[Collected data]

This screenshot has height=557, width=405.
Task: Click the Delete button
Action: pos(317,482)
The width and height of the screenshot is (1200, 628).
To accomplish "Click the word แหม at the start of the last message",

● YOUR INSTRUCTIONS
The answer should be an exact copy of the lines from the one containing "The width and" through the last line of the entries, both included.

● EXERCISE ANSWER
The width and height of the screenshot is (1200, 628).
To accomplish "Click the word แหม at the start of the last message",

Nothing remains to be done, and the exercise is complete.